Saved entries

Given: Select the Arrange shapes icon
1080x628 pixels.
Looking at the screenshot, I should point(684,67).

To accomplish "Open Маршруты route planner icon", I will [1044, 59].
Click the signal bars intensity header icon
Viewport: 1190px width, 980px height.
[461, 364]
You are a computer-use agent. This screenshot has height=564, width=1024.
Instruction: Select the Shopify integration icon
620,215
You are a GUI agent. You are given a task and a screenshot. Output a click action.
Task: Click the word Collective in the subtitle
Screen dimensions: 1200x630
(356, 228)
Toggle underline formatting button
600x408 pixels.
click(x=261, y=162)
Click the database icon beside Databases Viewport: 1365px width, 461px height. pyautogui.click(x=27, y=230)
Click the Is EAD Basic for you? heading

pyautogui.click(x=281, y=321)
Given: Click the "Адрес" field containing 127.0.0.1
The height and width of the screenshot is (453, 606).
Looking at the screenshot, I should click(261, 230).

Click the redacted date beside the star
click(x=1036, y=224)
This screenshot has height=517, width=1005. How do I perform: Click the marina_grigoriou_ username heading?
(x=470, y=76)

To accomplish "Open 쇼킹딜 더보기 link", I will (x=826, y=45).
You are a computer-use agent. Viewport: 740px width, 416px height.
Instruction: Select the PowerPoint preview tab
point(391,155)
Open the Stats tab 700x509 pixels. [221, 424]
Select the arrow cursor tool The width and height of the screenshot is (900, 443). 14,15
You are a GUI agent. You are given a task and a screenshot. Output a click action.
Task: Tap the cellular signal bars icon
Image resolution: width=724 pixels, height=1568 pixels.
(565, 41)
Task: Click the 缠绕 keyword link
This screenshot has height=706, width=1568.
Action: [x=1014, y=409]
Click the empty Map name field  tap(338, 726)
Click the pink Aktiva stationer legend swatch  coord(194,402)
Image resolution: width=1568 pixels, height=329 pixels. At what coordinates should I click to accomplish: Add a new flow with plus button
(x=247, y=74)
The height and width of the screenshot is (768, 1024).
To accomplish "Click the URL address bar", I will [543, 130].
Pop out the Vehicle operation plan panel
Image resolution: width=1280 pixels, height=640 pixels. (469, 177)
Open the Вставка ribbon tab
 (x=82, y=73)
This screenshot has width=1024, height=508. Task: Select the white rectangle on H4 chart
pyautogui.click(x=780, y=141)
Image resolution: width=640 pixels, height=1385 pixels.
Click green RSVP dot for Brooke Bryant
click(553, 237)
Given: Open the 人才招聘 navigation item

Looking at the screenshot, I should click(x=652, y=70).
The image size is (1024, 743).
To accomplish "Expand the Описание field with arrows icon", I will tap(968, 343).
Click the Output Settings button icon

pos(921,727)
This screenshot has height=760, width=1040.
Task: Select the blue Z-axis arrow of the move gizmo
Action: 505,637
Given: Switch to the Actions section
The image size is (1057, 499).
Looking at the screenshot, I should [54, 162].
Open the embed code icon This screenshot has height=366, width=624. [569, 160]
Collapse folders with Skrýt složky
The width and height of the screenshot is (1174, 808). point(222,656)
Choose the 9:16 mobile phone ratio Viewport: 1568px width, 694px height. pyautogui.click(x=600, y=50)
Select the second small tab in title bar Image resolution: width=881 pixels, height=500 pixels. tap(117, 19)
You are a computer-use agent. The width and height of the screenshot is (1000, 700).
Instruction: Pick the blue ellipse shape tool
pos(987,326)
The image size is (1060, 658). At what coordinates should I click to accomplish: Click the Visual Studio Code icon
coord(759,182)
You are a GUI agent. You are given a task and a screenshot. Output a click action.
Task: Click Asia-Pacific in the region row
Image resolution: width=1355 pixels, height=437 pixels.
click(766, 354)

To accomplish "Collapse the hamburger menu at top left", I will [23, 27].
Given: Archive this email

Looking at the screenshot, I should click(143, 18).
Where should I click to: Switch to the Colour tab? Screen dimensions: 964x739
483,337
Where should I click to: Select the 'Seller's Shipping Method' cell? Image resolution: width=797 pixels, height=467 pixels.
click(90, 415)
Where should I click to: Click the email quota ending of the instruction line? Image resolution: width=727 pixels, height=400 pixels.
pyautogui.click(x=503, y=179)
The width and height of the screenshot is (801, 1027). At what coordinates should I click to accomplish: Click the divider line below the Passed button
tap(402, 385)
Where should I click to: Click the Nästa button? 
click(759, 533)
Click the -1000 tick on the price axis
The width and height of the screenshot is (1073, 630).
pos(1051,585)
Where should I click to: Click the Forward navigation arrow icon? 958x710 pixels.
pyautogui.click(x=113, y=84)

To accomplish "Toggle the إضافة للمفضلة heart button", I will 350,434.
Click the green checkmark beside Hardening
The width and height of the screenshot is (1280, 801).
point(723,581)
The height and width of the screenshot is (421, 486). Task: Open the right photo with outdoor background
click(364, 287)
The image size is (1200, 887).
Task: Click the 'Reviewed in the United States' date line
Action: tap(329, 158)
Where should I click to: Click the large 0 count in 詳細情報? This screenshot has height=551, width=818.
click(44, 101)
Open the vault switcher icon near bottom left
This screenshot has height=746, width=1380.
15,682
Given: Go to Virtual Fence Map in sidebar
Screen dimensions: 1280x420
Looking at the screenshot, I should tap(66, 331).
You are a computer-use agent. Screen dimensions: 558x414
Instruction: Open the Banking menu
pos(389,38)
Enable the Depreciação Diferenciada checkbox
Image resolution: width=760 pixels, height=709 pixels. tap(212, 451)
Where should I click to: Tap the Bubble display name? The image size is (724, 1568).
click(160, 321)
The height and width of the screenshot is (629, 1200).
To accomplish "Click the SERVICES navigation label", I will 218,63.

- _Task statement_:
Retype the records above exactly, from their first line through the line that contains "Given: Click the", and stop there.

- _Solution for this problem_:
Given: Select the Arrange shapes icon
1080x628 pixels.
Looking at the screenshot, I should point(684,67).

To accomplish "Open Маршруты route planner icon", I will [1044, 59].
Click the signal bars intensity header icon
Viewport: 1190px width, 980px height.
[461, 364]
You are a computer-use agent. This screenshot has height=564, width=1024.
Instruction: Select the Shopify integration icon
620,215
You are a GUI agent. You are given a task and a screenshot. Output a click action.
Task: Click the word Collective in the subtitle
Screen dimensions: 1200x630
(356, 228)
Toggle underline formatting button
600x408 pixels.
click(x=261, y=162)
Click the database icon beside Databases Viewport: 1365px width, 461px height. pyautogui.click(x=27, y=230)
Click the Is EAD Basic for you? heading

pyautogui.click(x=281, y=321)
Given: Click the "Адрес" field containing 127.0.0.1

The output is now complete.